Computer Science 3675
Summer 2004
Programming Assignment 6

Due: Tuesday, July 27

The following is a very simple grammar for a tiny subset of English.

   <sentence>            ::= <noun-phrase> <verb-phrase>
                           | <noun-phrase> is <adjective>
   <noun-phrase>         ::= <proper-noun> 
                           | <determiner> <common-noun>
                           | <determiner> <adjective> <common-noun>
   <verb-phrase>         ::= <transitive-verb> <noun-phrase>
   <determiner>          ::= a | the
   <proper-noun>         ::= archie | jughead | betty | veronica
   <common-noun>         ::= malt | hamburger | dog | shop
   <transitive-verb>     ::= eats | likes
   <adjective>           ::= happy | hungry | sleepy
For example, here is a way to derive sentence "archie likes betty" by rewriting one nonterminal at each step.
  <sentence>    => <noun-phrase> <verb-phrase>
                => <proper-noun> <verb-phrase>
                => archie <verb-phrase>
                => archie <transitive-verb> <noun-phrase>
                => archie likes <noun-phrase>
                => archie likes <proper-noun>
                => archie likes betty

A parser takes a purported sentence as input, and either finds a derivation of the sentence (and so claims that the input is, in fact, a sentence) or claims that the input is not a sentence at all.

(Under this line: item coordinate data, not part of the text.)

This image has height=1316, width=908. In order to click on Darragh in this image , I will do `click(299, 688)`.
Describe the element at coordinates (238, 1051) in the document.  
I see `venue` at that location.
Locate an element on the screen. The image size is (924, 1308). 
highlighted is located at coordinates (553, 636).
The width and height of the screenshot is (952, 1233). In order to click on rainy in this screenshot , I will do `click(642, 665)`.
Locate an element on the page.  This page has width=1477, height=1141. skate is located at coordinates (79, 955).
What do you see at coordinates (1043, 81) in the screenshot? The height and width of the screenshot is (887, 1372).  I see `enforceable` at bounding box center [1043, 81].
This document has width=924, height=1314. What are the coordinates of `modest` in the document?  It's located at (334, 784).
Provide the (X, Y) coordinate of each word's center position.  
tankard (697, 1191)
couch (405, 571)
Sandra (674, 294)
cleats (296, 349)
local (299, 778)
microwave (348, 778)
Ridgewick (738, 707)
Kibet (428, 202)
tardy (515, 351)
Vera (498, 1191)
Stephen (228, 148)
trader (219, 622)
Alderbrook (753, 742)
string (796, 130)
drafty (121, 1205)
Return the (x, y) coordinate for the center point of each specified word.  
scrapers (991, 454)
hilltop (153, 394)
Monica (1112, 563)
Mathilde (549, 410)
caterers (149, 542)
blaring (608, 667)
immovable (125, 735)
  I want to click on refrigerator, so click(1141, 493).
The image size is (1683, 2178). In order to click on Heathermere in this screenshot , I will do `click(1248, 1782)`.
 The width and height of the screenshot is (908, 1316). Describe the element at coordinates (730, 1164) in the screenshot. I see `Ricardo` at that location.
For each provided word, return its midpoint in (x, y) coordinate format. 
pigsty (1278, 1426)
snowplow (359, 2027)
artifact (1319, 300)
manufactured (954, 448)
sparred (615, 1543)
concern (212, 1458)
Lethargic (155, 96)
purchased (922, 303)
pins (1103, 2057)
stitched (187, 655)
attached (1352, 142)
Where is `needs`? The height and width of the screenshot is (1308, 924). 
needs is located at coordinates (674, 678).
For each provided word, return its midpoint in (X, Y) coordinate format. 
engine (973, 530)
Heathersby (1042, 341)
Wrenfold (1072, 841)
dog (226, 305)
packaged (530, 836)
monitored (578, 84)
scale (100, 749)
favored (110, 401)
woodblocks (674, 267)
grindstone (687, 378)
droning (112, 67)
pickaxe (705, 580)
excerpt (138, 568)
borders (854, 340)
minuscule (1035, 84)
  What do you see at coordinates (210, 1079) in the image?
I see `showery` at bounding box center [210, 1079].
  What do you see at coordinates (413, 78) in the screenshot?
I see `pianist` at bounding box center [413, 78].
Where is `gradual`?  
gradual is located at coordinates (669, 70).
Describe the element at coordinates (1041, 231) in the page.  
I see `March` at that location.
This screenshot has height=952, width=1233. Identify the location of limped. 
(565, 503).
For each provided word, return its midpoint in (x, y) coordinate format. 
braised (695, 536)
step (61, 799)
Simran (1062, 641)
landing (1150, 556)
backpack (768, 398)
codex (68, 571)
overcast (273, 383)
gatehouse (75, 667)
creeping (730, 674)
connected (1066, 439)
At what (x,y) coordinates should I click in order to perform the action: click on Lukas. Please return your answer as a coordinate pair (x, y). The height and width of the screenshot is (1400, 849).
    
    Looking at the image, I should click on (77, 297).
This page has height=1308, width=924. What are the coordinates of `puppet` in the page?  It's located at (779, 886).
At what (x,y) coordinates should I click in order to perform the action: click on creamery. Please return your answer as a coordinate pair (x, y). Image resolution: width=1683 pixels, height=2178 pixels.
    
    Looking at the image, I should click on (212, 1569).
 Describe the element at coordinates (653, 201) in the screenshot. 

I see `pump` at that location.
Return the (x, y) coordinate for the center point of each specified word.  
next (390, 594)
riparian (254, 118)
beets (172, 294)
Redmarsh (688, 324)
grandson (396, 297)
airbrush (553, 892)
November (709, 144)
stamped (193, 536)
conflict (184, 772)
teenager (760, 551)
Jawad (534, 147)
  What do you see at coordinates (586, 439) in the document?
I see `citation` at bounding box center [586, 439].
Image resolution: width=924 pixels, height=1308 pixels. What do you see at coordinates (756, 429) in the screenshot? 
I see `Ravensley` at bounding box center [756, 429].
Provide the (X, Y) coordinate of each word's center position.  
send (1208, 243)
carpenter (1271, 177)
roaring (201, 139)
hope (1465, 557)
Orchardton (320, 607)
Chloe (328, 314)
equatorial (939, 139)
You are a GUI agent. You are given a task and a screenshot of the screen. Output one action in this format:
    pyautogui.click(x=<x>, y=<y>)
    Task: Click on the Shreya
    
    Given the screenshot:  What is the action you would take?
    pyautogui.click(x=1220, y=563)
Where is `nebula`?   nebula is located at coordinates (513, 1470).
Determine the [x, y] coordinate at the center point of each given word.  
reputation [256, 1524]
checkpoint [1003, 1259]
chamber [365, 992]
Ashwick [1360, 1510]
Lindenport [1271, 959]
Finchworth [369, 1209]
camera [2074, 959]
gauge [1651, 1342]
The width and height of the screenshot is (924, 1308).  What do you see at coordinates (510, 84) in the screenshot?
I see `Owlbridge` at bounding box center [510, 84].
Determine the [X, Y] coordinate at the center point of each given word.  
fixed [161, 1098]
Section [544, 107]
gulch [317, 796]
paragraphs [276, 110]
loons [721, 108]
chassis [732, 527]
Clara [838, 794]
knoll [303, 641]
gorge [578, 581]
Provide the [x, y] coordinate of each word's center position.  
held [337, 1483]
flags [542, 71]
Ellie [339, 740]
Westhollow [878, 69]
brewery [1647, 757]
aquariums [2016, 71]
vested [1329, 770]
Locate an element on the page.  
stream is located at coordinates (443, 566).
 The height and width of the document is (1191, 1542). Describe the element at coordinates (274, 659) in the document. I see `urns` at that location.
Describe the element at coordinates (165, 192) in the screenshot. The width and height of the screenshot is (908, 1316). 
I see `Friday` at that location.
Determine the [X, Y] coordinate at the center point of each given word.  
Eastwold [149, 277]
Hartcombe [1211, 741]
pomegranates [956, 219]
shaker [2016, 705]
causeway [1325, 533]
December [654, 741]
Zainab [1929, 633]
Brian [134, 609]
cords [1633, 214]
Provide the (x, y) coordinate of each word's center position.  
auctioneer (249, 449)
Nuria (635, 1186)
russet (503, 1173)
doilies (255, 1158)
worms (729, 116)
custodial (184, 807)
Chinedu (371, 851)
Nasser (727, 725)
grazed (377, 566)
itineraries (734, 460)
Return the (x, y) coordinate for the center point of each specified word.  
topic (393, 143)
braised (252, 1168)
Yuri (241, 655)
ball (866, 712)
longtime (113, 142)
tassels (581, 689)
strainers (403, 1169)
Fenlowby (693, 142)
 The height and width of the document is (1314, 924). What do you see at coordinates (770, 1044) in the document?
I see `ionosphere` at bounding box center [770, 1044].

Logic programming makes it easy to write parsers. See page 601 and 602 for a brief discussion of parsing using the idea of a difference list. Page 624 discusses the same thing in the context of ISO Prolog, which provides a special notation for writing parsers.


Difference lists

Sometimes, it is convenient to specify a list as a difference of two other lists. If A and B are lists, where B is a suffix of A, then the list A-B is defined to be the list X such that A = X ++ B. For example, [archie,likes,the,hamburger] - [the,hamburger] = [archie,likes]. That is, A-B is the result of removing list B from the end of list A. The difference A-B is only defined when B is a suffix of A.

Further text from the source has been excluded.